WORK TO BE COMPLETED:
Go through the data and copy every line in which "Given" appears.

Collected data entries:
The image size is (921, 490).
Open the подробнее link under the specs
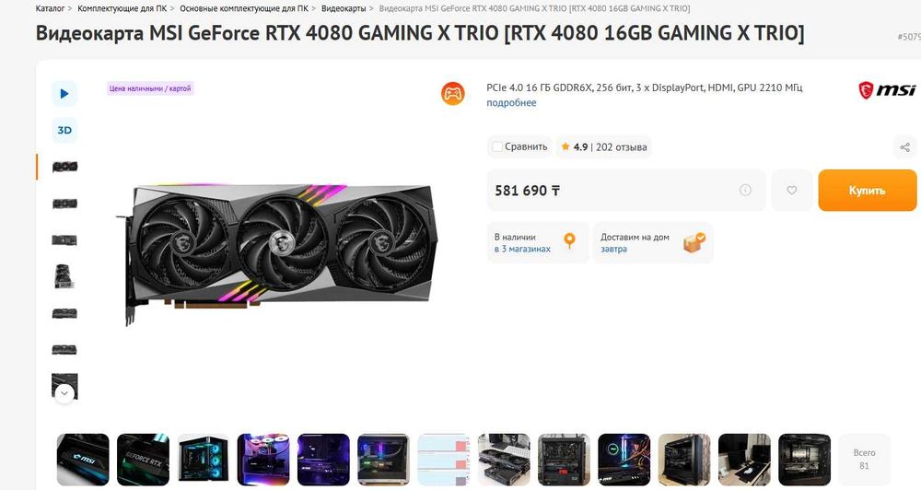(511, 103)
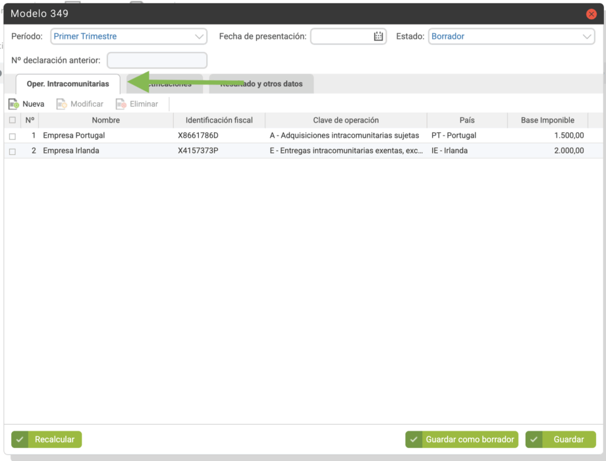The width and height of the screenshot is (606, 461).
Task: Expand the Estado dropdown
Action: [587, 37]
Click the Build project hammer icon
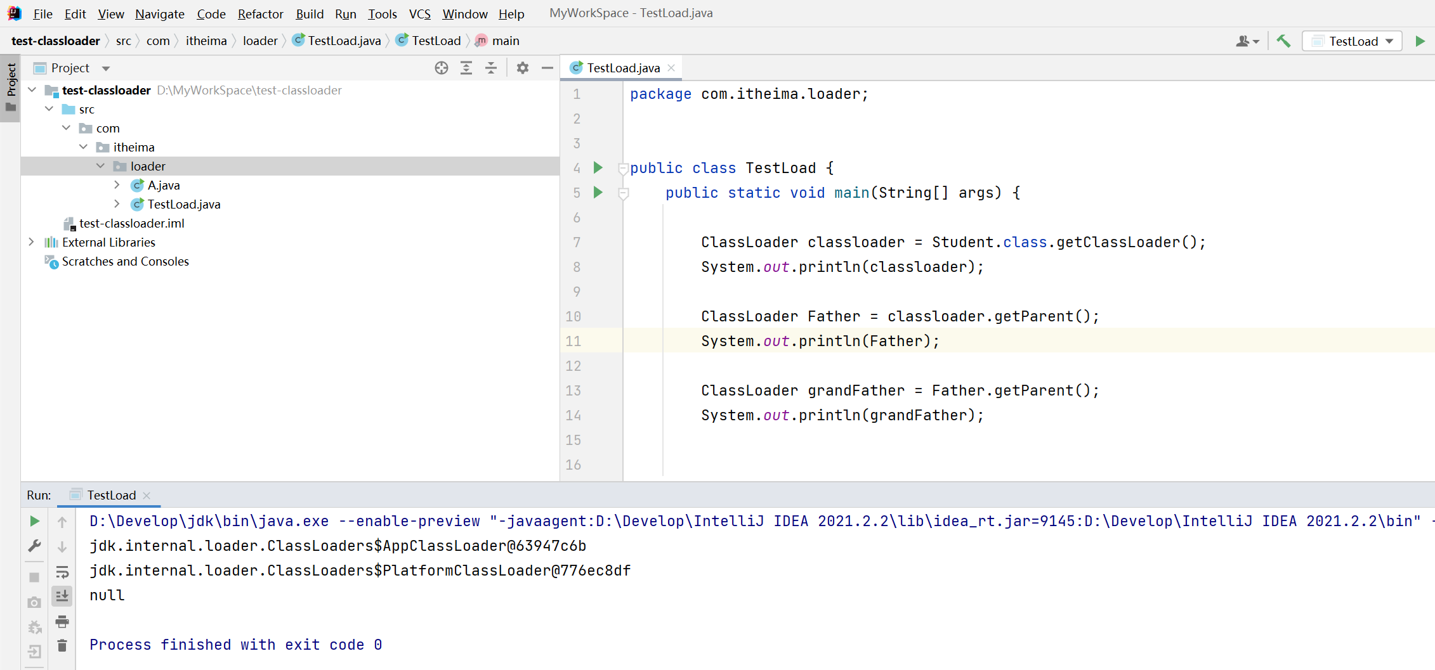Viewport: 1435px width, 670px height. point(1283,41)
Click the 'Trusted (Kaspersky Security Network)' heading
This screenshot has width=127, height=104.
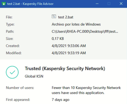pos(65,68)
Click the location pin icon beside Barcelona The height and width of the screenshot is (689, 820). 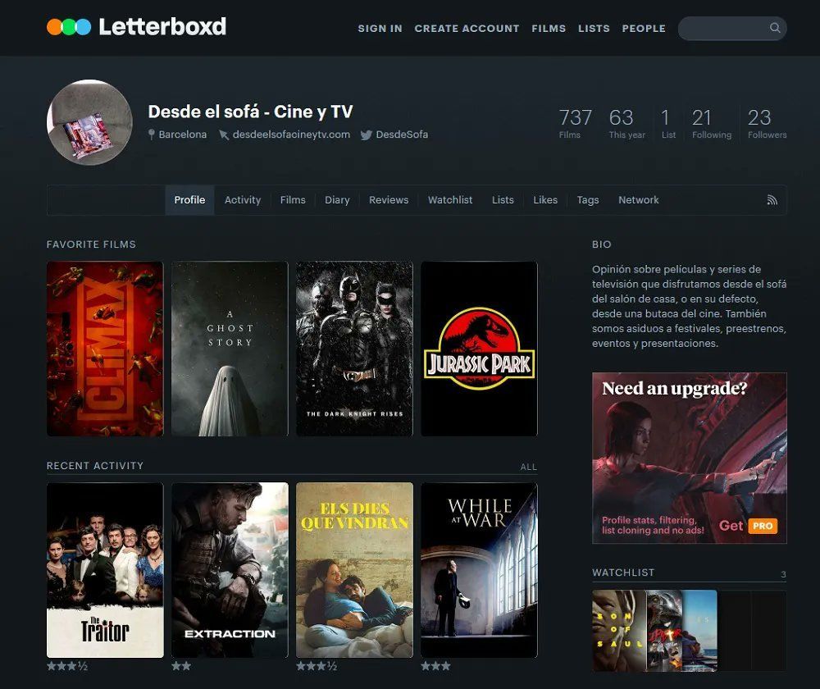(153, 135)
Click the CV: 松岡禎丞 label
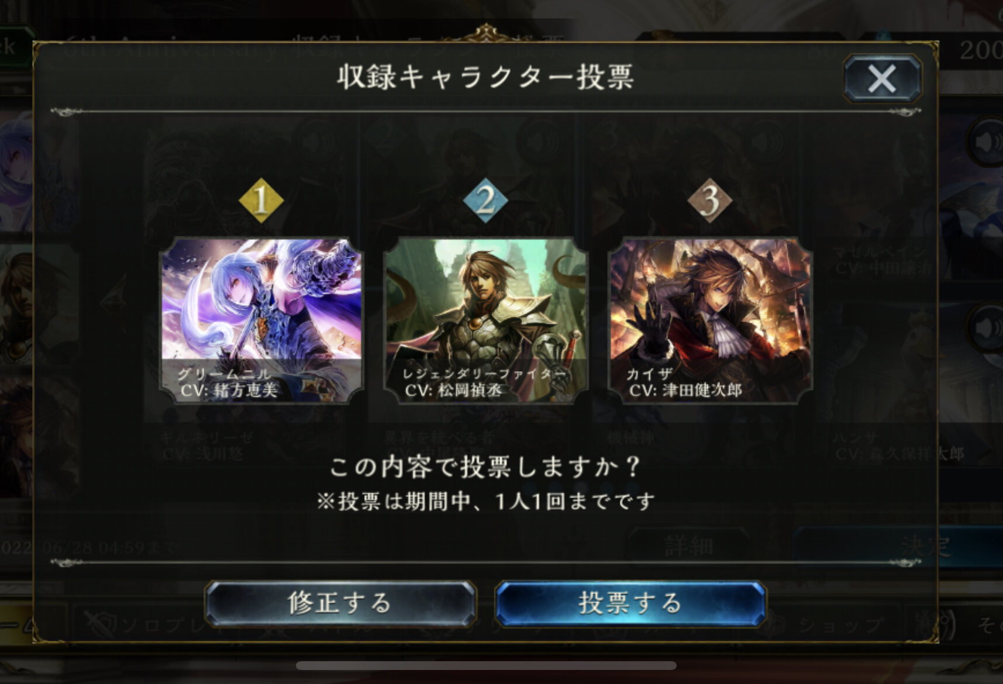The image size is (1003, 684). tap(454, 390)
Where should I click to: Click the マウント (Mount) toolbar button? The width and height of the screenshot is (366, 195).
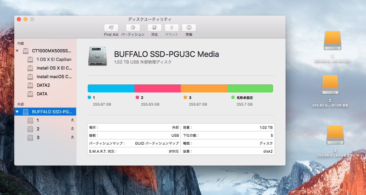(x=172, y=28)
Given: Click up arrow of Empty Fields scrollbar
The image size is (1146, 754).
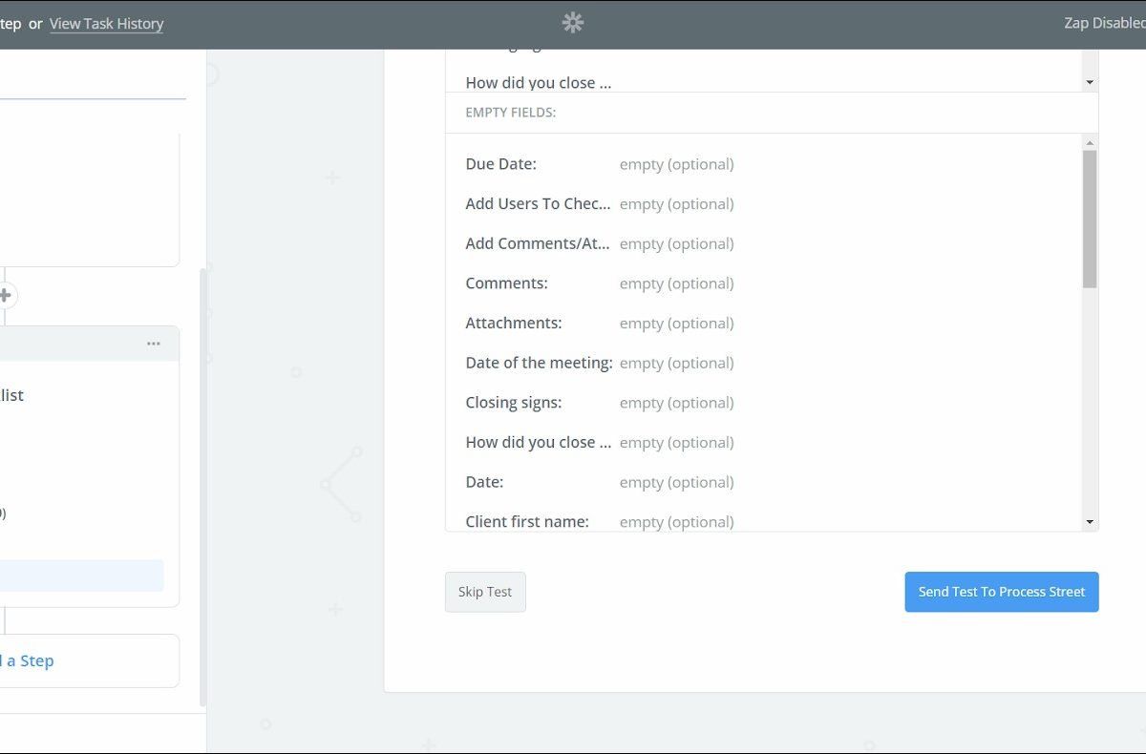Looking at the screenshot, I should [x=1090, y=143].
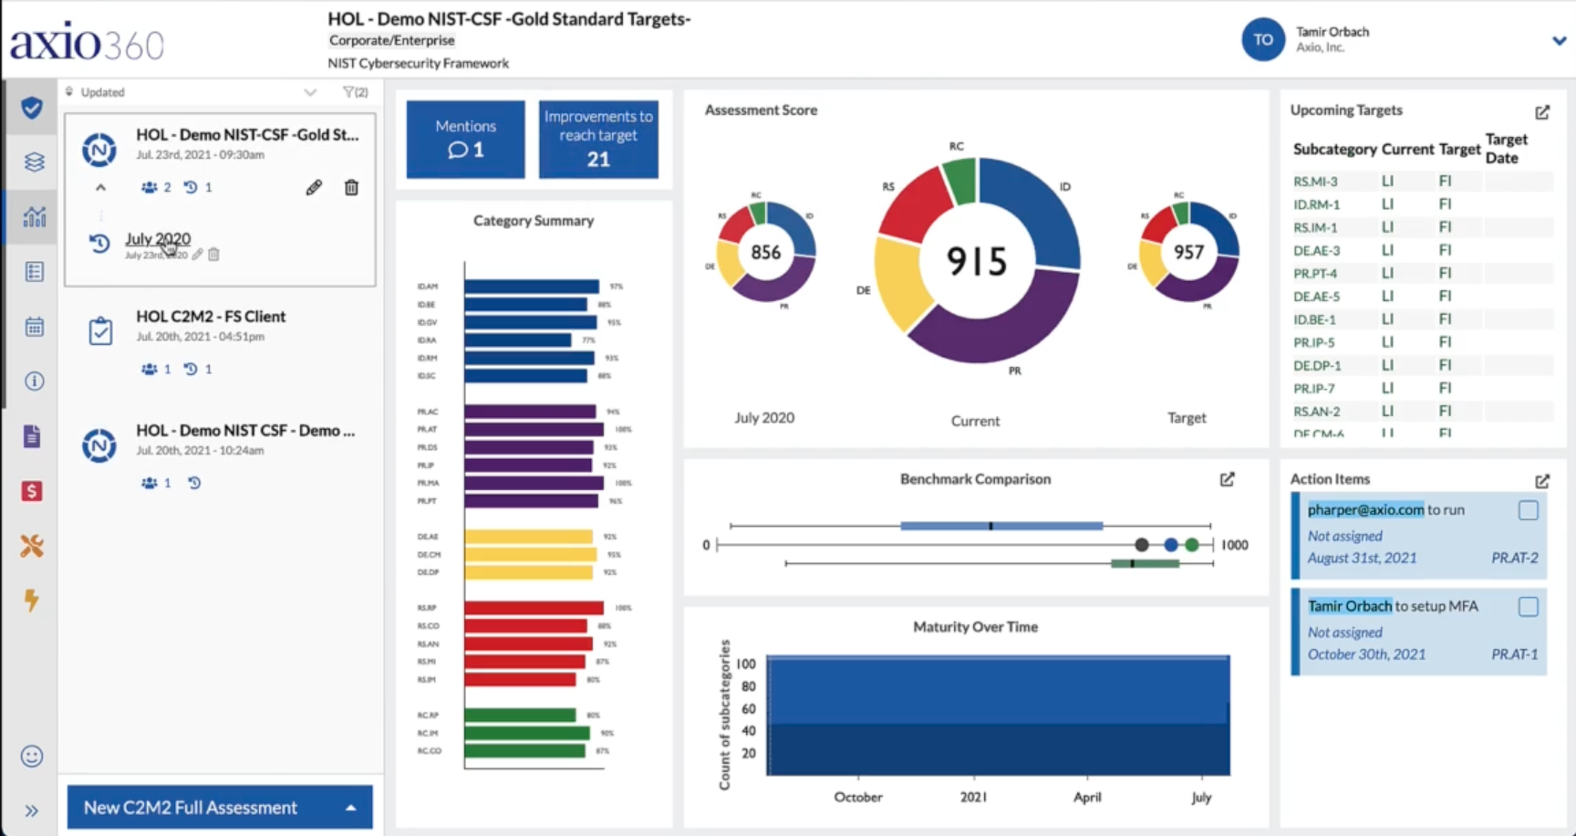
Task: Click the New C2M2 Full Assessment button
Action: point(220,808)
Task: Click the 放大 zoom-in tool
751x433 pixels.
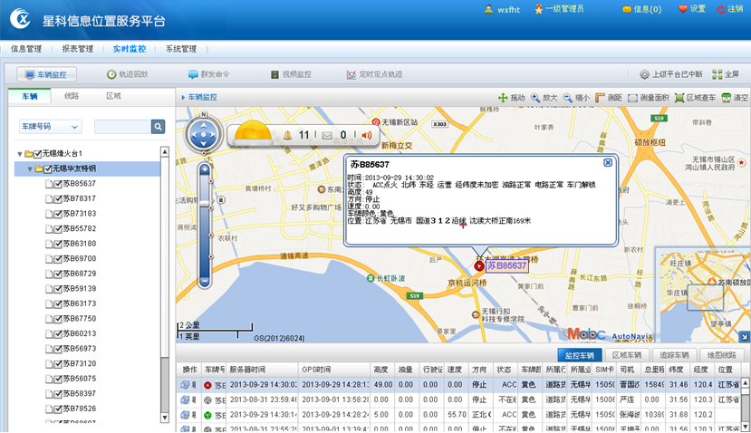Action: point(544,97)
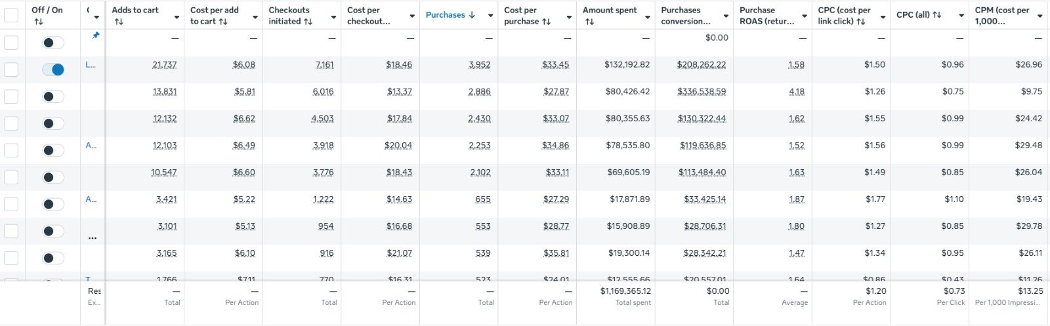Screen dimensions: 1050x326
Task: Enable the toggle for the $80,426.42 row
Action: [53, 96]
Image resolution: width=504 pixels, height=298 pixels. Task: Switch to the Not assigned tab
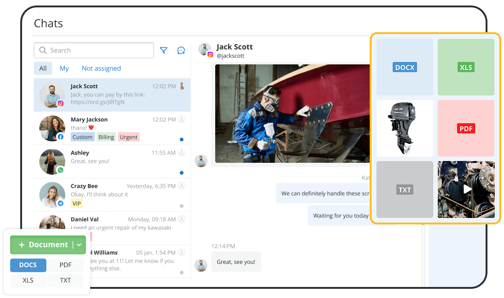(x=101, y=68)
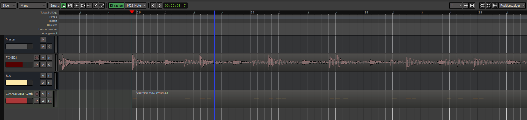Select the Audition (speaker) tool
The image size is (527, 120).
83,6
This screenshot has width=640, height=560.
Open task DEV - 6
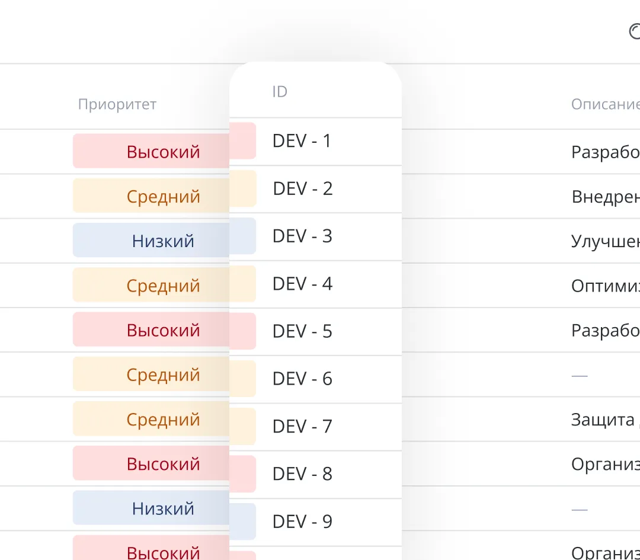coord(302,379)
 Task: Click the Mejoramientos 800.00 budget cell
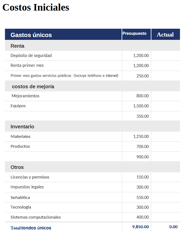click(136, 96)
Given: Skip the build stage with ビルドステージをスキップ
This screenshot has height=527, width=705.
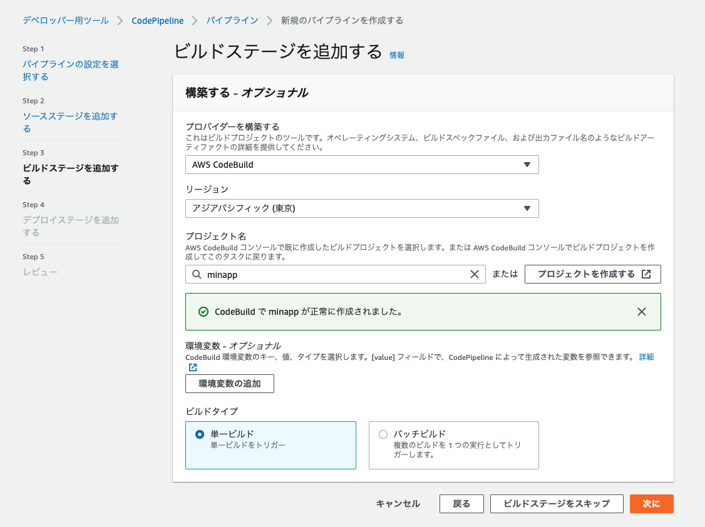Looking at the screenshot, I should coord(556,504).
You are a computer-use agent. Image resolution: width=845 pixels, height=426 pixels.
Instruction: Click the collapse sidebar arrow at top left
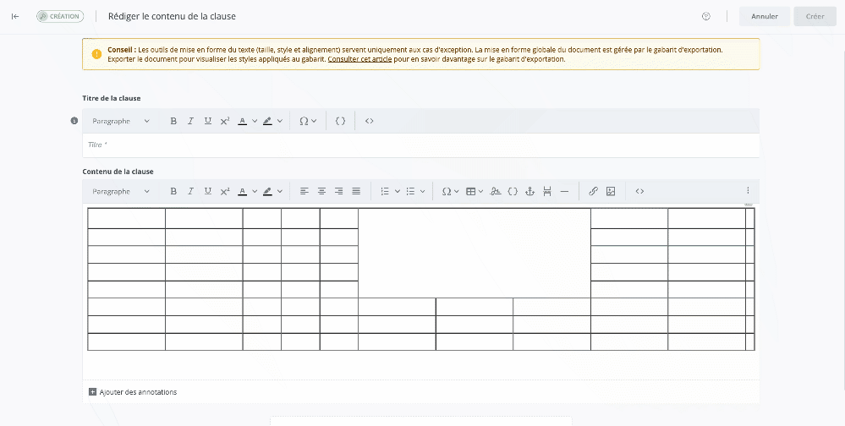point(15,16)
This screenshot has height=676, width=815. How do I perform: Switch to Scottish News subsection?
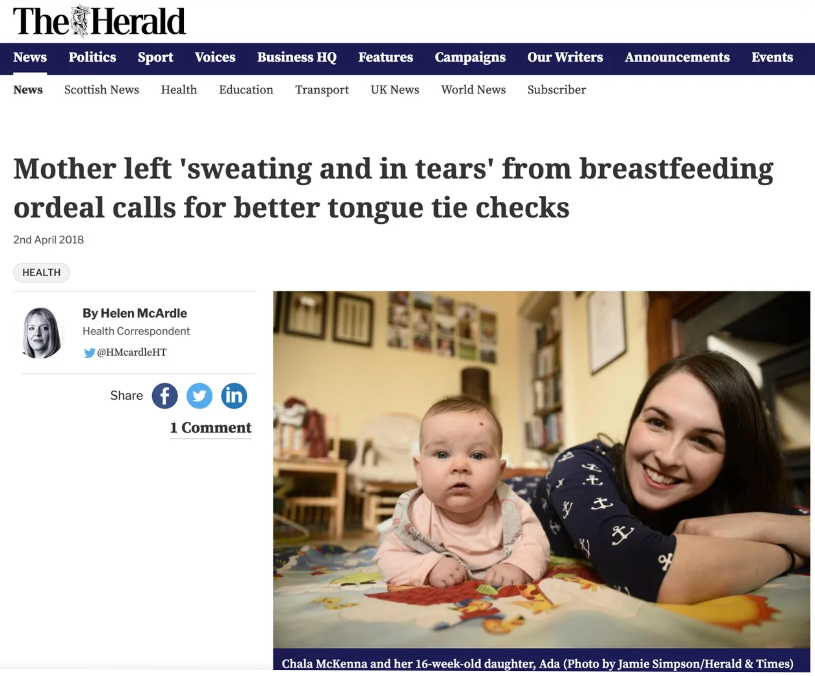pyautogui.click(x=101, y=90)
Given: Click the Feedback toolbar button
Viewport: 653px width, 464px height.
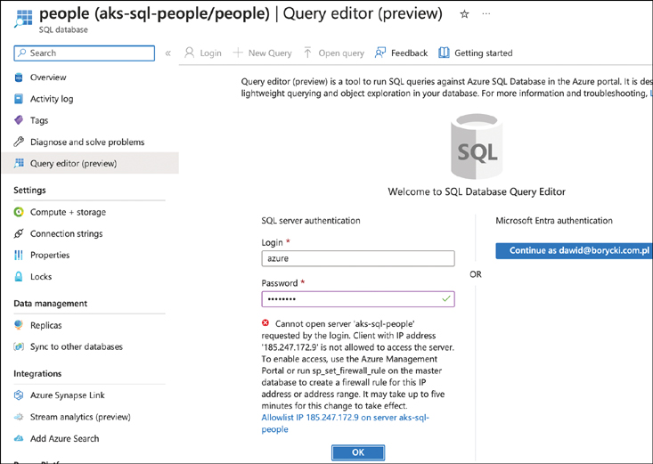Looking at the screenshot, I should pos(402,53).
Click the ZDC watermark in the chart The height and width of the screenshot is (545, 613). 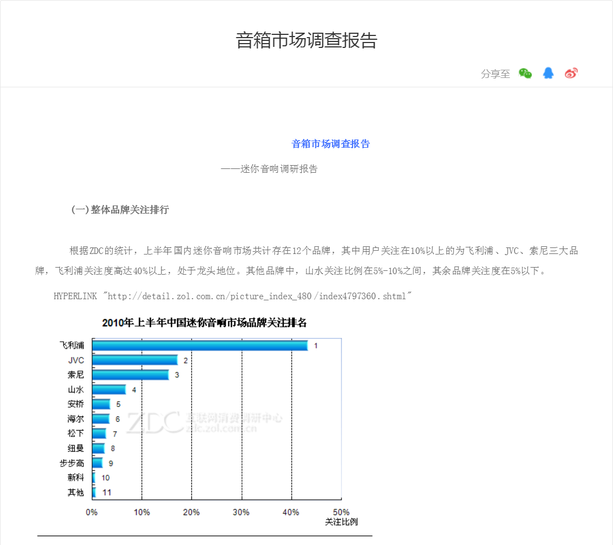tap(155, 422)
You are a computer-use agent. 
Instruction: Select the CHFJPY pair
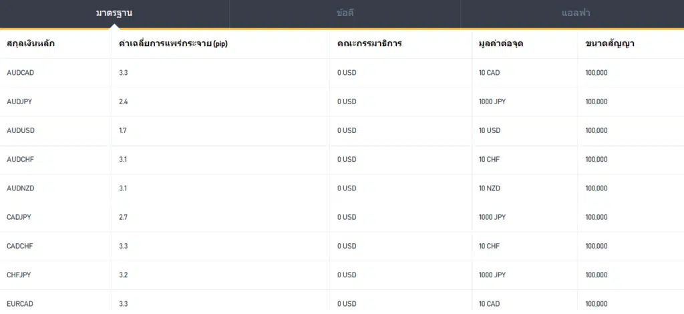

RESPONSE TO THIS TASK:
Given: Click up arrow of Empty Fields scrollbar
Given: Skip the build stage with ビルドステージをスキップ
Given: Click the Feedback toolbar button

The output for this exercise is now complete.